* [Work required]
Would you return each record that follows word for word, without its pictures?

[Source data]

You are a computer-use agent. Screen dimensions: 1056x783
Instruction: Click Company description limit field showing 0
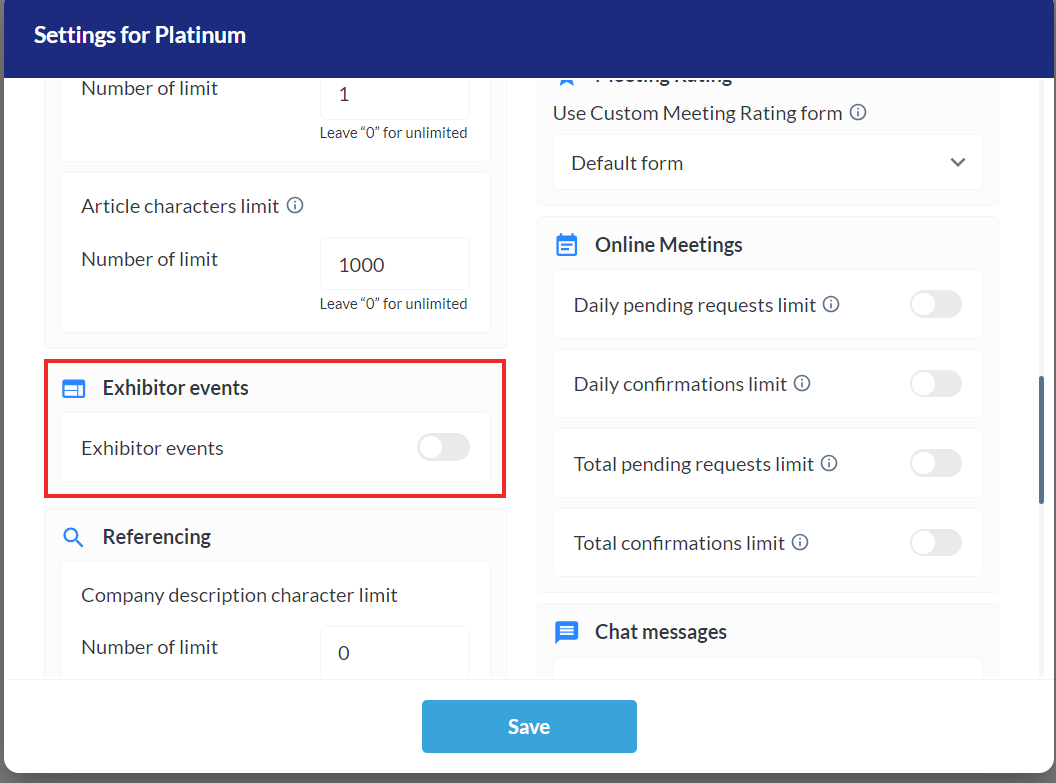click(394, 653)
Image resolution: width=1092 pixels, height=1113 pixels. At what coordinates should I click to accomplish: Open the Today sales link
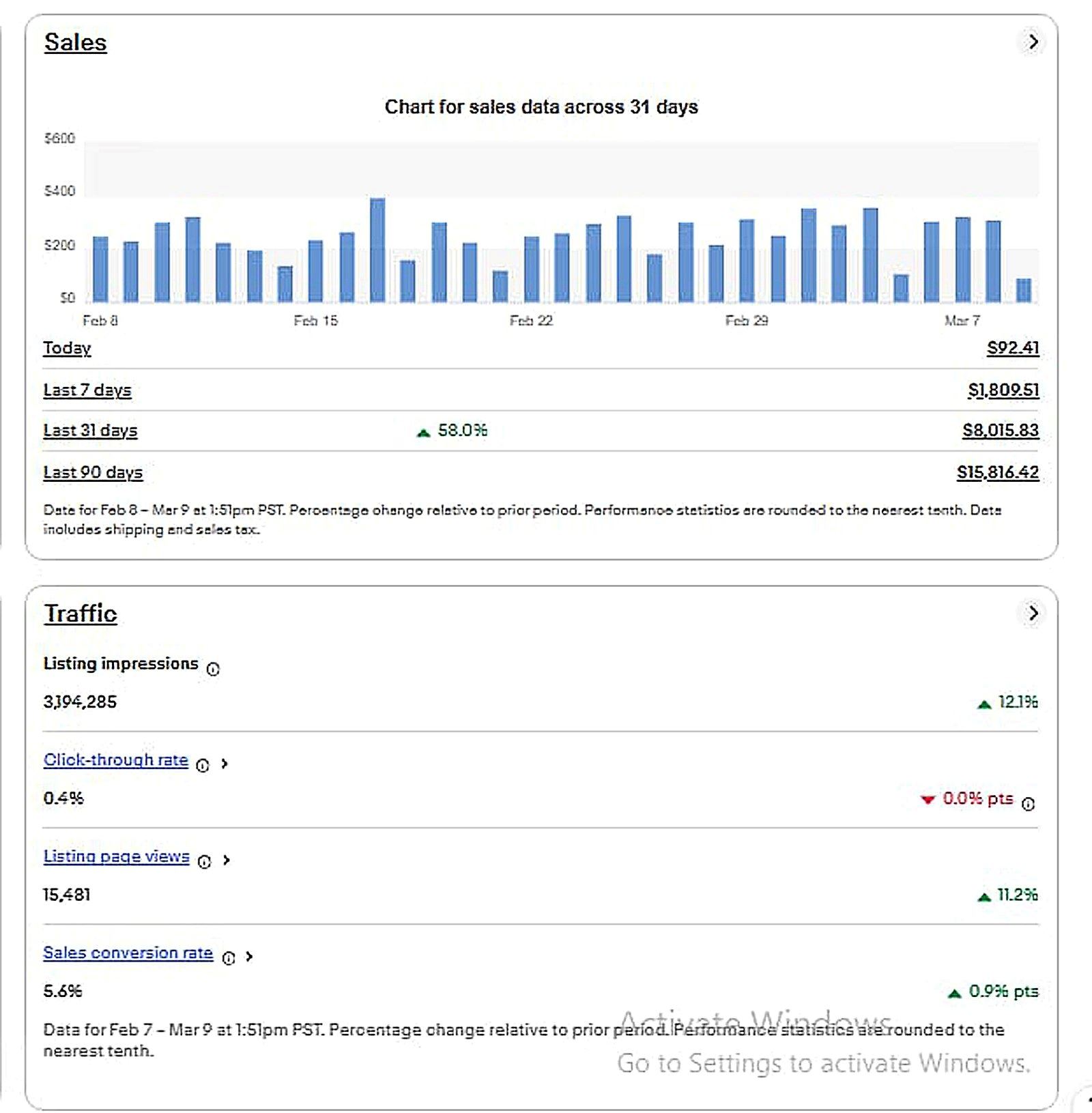pos(67,348)
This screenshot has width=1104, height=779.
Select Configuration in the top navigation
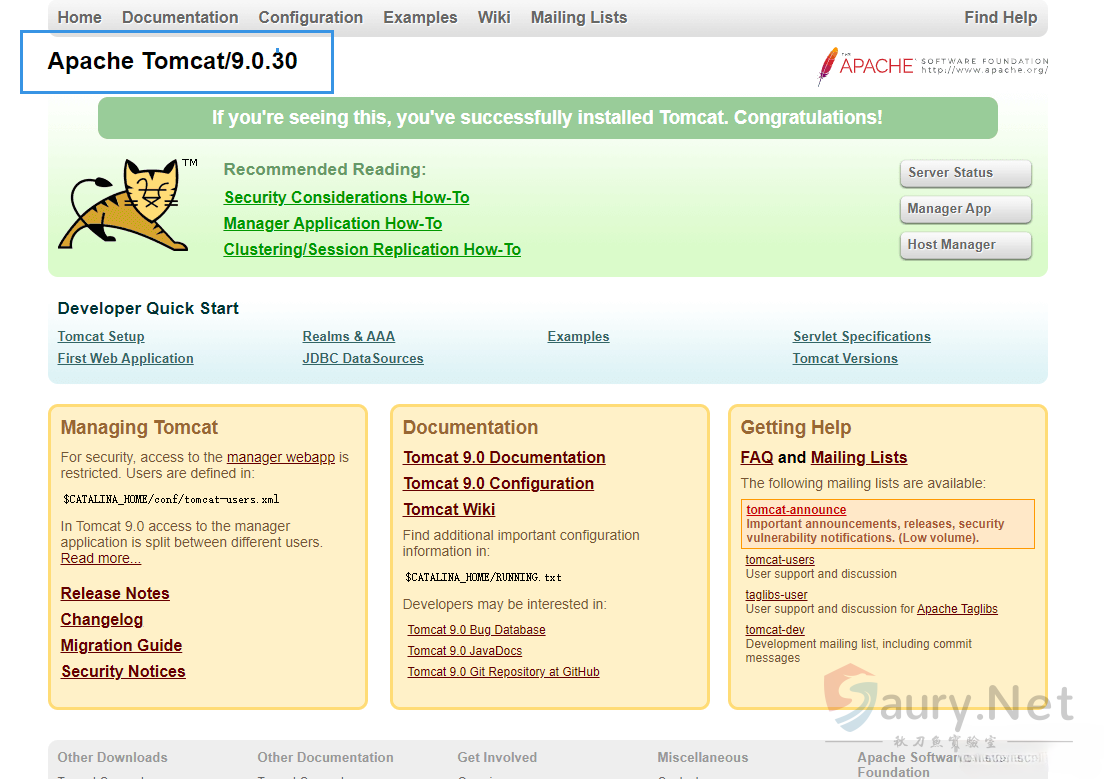310,17
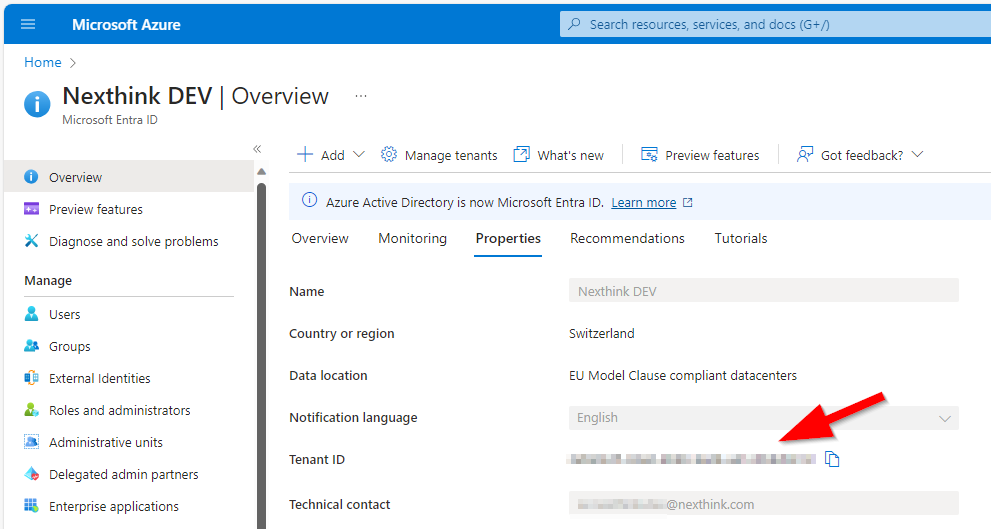Copy the Tenant ID to clipboard
The width and height of the screenshot is (991, 529).
832,460
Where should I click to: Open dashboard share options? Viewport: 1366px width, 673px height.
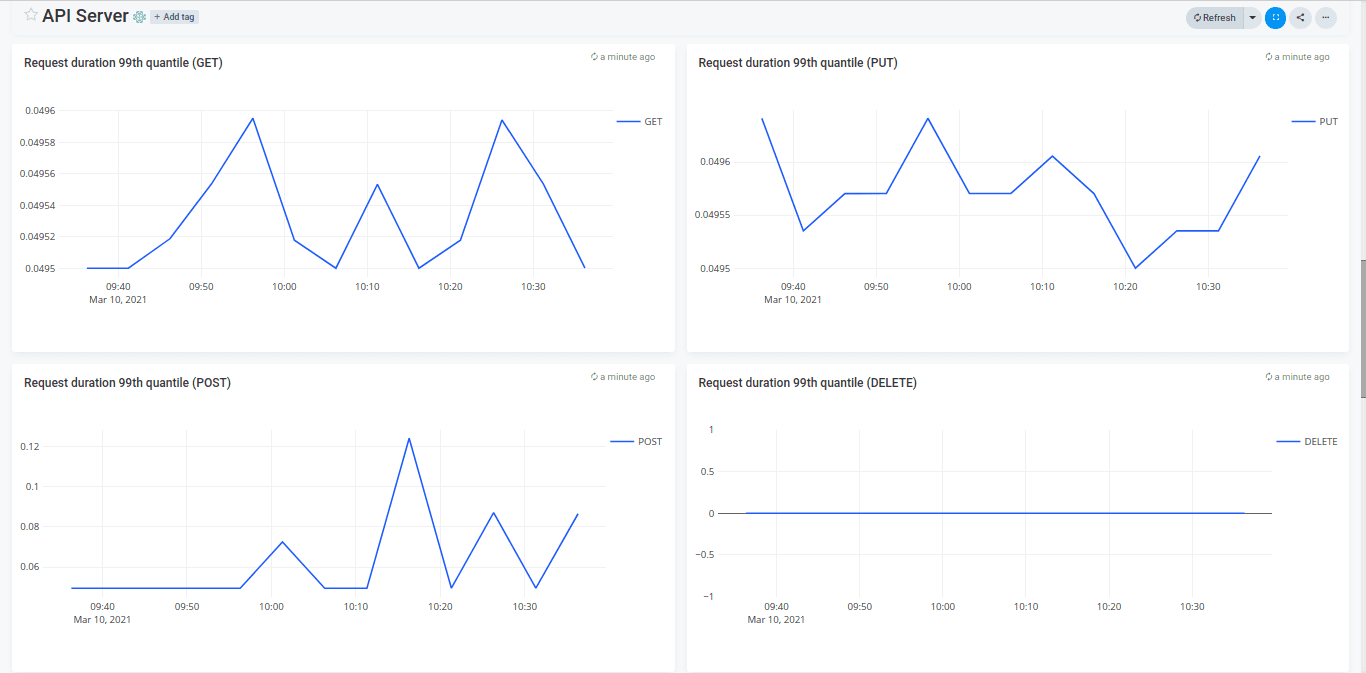(x=1300, y=18)
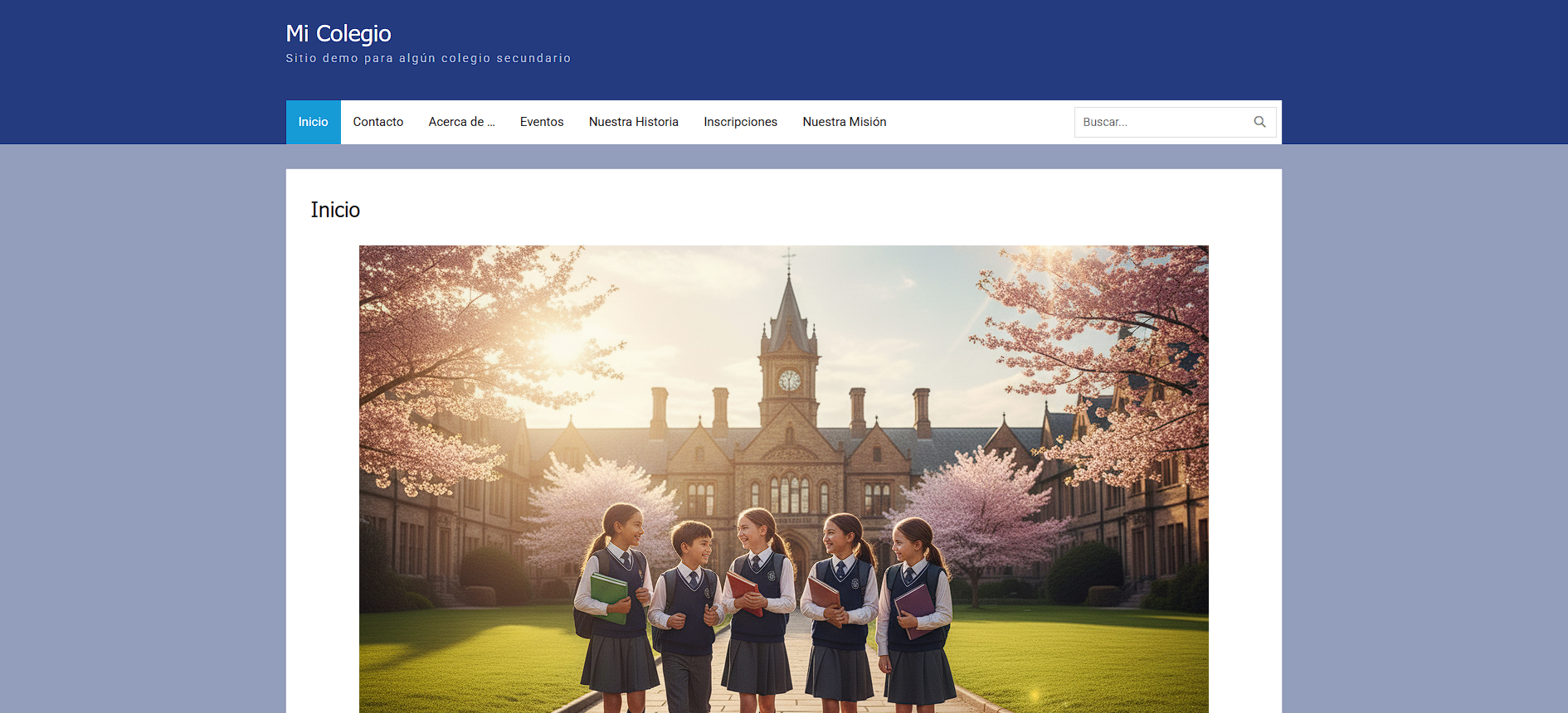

* [Output of the task]
You are a computer-use agent. Screen dimensions: 1056x783
Instruction: Click Company description limit field showing 0
click(394, 653)
Image resolution: width=1092 pixels, height=1113 pixels. At what coordinates should I click to accomplish: Open the Today sales link
pos(67,348)
This screenshot has width=1104, height=779.
Select Configuration in the top navigation
310,17
Copy the Tenant ID to clipboard
The width and height of the screenshot is (991, 529).
832,460
Where should I click to: Open dashboard share options? Viewport: 1366px width, 673px height.
(x=1300, y=18)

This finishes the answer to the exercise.